The lawsuit exposed the details behind Mulrooney’s initial concerns regarding the unknowns behind the DEA’s October 2024 selection process for 25 designated participants. The complete pool of 163 requestors wasn’t disclosed until the D4DPR lawsuit.
“Although the participant letter designated a list of enumerated entities and individuals as [designated participants], there is no indication in the four corners of the document as to whether the ‘participants’ support or oppose the [proposed rule] or how the ‘participants’ satisfy the ‘interested person’ definition set forth in the regulations,” Mulrooney wrote in an October 2024 order.
Then, after allegations surfaced that the DEA was colluding with anti-rescheduling groups, the DEA judge scolded the agency in his Jan. 13 order granting the interlocutory appeal.
“The government’s failure to acknowledge in any way the gravity of the highest levels of its organization allegedly reaching out to help one of the potential DPs fortify its application to ease the task of justifying its apparently pre-made determination for appeal demonstrates an arrogant overconfidence that may not serve it well in the future,” the judge wrote.
Those allegations were aimed at the DEA while under the tutelage of former Administrator Anne Milgram, who served under President Joe Biden. While Biden directed his administration to review how cannabis is scheduled in October 2022, with a Schedule III recommendation from the HHS in August 2023, Milgram ensured the process would be extended beyond the presidential election when she granted an administrative law judge hearing in August 2024.
Milgram had the authority to bypass the hearing process entirely and issue a final rule to reschedule cannabis while Biden was still in office.
Now, her presumable successor, Cole, is lined up to take the reins upon Senate confirmation. While Cole’s stance on cannabis appears to align with the late former first lady Nancy Reagan’s “Just Say No” campaign from the 1980s, his comments during an April 30 nomination hearing provided some optimism for some pro-rescheduling groups.

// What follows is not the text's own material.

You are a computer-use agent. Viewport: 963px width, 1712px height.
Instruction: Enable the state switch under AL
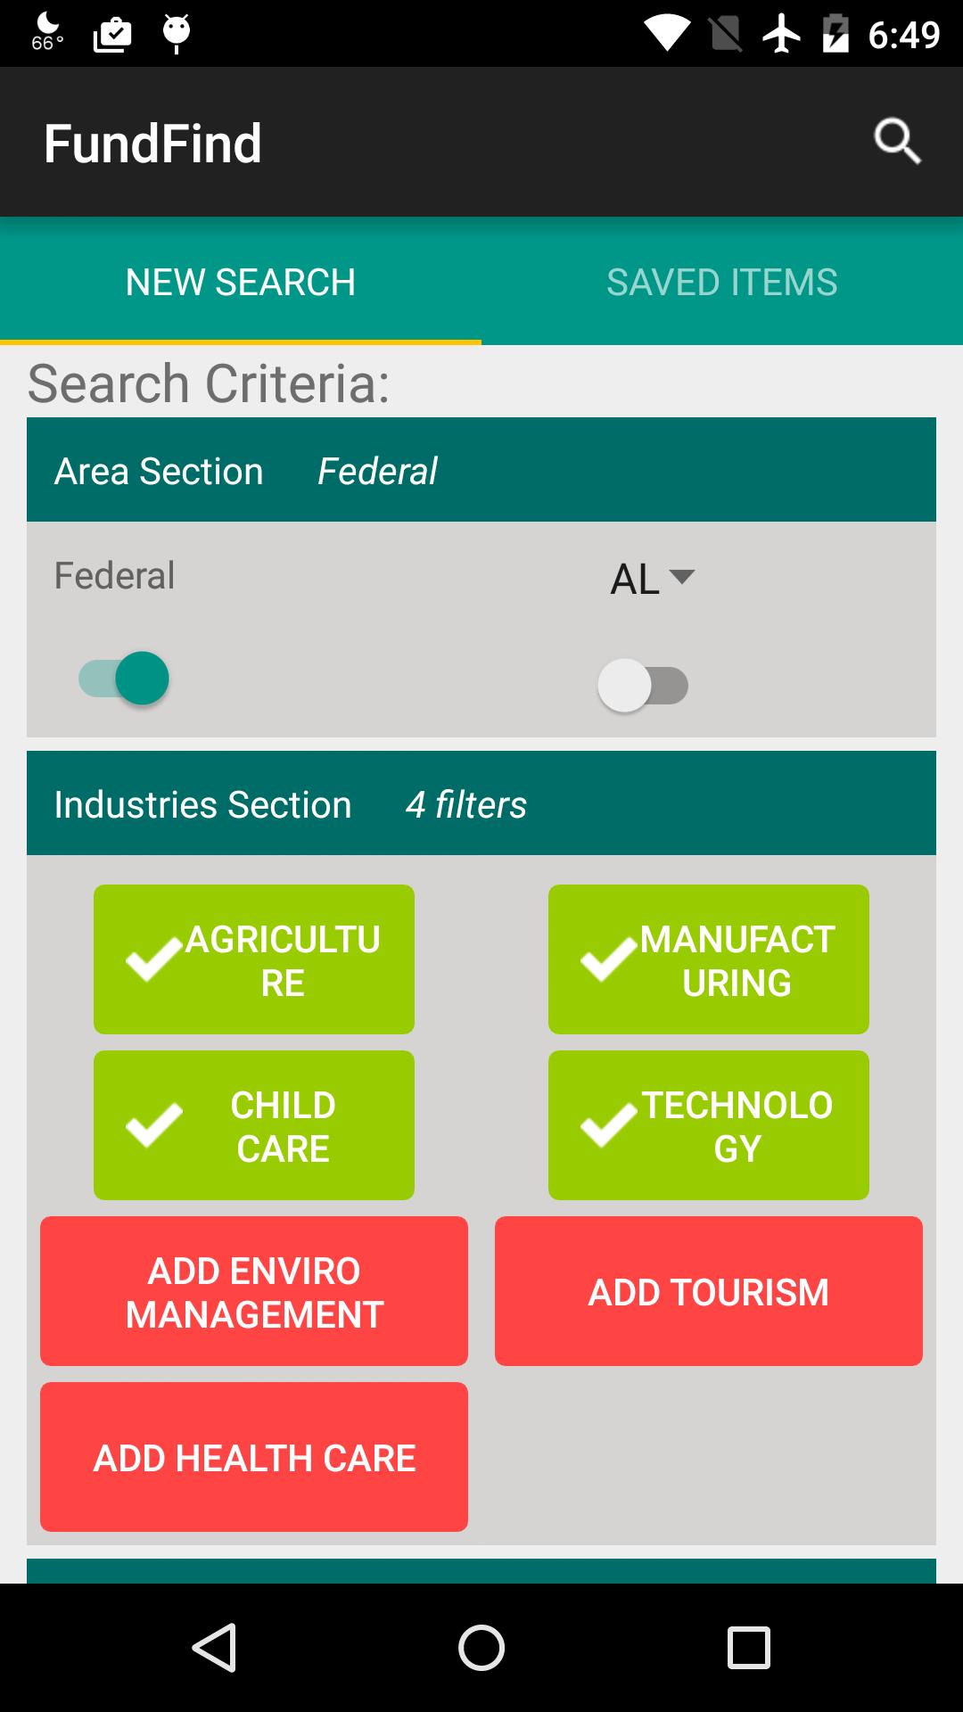pos(643,686)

Cole told U.S. Senate Judiciary Committee members that “it’ll be one of my first priorities” upon being confirmed to review where the DEA is in the administrative process to reschedule cannabis, and that “it’s time to move forward” with the process.
However, Cole would not commit to the DOJ’s Schedule III proposed rule when pressed by a pair of Senate Democrats, instead saying he would provide “careful consideration” to the rescheduling matter.
With the administrative law judge hearing now at a six-month standstill, it appears unlikely that a briefing schedule will be “fixed” to move the process forward until Cole is officially confirmed.
Still, many believe cannabis rescheduling comes down to one person: the president.